Do casamento de europeus, índios e africanos, nasce o
guardião da coragem. Equipado com um único cavalo, o seu maior bem, ele corre
por grandes distâncias, bravamente, pronto a lutar. Pois um desses solitários,
montado num animal negro, cansou-se das intermináveis andanças e resolveu
passar por um restaurante com uma boa carne. “Um churrasco, por favor, e
vinho!”
O garçom, meio desengonçado diante do dia movimentado, trouxe-lhe aquilo tudo meio que se desculpando pela falta de jeito e demora. O
cavaleiro, ao invés de lhe tranquilizar, dirigiu-lhe apenas um olhar de
impaciência, um ar de alguém que tinha visto muita desgraça naquelas milhas
percorridas. Herói de guerra, o homem estava marcado com as heranças da morte
dos que se desfizeram diante de seus olhos.
“Senhor, teremos um espetáculo de dança nessa noite. Vim
avisá-lo para caso queira esperar.”
O gaúcho tomou uma golada do bom vinho e afirmou que
ficaria sim, não tinha lá horas marcadas. Os caminhos podiam esperá-lo, porque
continuariam ali.
E quando viu, estava absorto. Uma moça dançava lindamente
com outro rapaz. Ambos se olhavam e se tocavam, em movimentos, de forma a
demonstrar o grande amor. “Estão apaixonados?” O gaúcho perguntou para o homem
ao seu lado. O vizinho disse que apenas se tratava de arte. Arte? Ora, não
conhecia bem esse termo. Para ele a vida se resumia à força interior. A beleza
estava reservada para os campos e não humanos.
“Eu posso dançar?” Perguntou, animado. “Fique à vontade.”
O outro respondeu, com a mesma antipatia antes dirigida pelo gaúcho ao garçom.

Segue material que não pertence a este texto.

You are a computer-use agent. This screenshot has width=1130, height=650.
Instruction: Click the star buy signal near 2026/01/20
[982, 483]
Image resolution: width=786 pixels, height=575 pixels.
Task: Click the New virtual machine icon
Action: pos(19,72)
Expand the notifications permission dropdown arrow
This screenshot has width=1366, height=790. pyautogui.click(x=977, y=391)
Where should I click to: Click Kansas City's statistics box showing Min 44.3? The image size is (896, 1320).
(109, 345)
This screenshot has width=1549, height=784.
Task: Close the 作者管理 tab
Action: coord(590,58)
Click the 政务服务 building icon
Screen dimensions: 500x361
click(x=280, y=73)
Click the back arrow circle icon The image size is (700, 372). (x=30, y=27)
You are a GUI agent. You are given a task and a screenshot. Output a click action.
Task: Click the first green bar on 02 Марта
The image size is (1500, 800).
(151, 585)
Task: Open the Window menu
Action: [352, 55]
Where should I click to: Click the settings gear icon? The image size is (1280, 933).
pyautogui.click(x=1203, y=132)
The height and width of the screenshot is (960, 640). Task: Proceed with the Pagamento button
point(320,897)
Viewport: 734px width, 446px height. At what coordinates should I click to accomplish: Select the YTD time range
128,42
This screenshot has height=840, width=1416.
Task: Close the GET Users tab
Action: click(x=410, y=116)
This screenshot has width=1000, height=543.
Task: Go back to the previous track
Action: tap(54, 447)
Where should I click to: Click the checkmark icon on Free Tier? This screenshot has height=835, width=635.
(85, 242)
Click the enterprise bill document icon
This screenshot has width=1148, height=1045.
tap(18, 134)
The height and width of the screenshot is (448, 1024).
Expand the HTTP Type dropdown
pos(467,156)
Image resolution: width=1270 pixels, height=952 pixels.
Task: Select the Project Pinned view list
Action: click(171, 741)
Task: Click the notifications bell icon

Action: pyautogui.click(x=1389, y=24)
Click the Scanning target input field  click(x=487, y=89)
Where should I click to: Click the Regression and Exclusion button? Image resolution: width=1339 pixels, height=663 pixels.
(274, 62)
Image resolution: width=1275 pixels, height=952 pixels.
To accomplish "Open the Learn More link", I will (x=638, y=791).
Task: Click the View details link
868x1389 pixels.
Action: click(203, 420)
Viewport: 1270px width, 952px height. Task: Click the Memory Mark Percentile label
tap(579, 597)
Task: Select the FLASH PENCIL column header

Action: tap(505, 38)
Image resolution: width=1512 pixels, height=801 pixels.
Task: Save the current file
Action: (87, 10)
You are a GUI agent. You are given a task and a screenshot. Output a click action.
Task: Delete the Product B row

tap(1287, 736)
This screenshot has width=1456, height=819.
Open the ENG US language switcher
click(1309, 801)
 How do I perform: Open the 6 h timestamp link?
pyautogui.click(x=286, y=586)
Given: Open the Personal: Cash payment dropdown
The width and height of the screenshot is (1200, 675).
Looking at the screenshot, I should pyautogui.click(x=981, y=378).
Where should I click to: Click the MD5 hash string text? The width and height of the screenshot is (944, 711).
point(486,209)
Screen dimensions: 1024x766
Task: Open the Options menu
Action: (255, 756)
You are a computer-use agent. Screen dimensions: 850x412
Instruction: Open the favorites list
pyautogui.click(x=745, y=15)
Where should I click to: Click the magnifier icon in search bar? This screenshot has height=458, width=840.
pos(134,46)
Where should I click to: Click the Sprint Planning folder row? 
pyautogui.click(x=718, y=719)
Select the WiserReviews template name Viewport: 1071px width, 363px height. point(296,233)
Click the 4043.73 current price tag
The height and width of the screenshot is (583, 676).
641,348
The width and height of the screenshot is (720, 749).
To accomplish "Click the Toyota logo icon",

O guardião, então, levantou-se e resolveu puxar uma daquelas moças. Foi um
tremendo desastre. Alguns lhes apontavam, riam, embora eles não lá
percebessem, por estarem ocupados demais com a companhia um do outro. E ao fim
do ritmo animado, o gaúcho sorriu e pensou que levaria aquela música para
sempre no coração.
Vez ou outra, quando o vento lhe tocava a face fortemente
em suas viagens a cavalo, sentia uma liberdade tão grande... Mas nada é tão
livre quanto o movimentar dos pés ao som de uma melodia. Ele sabia disso, por se lembrar da dança ao olhar para as árvores que balançavam.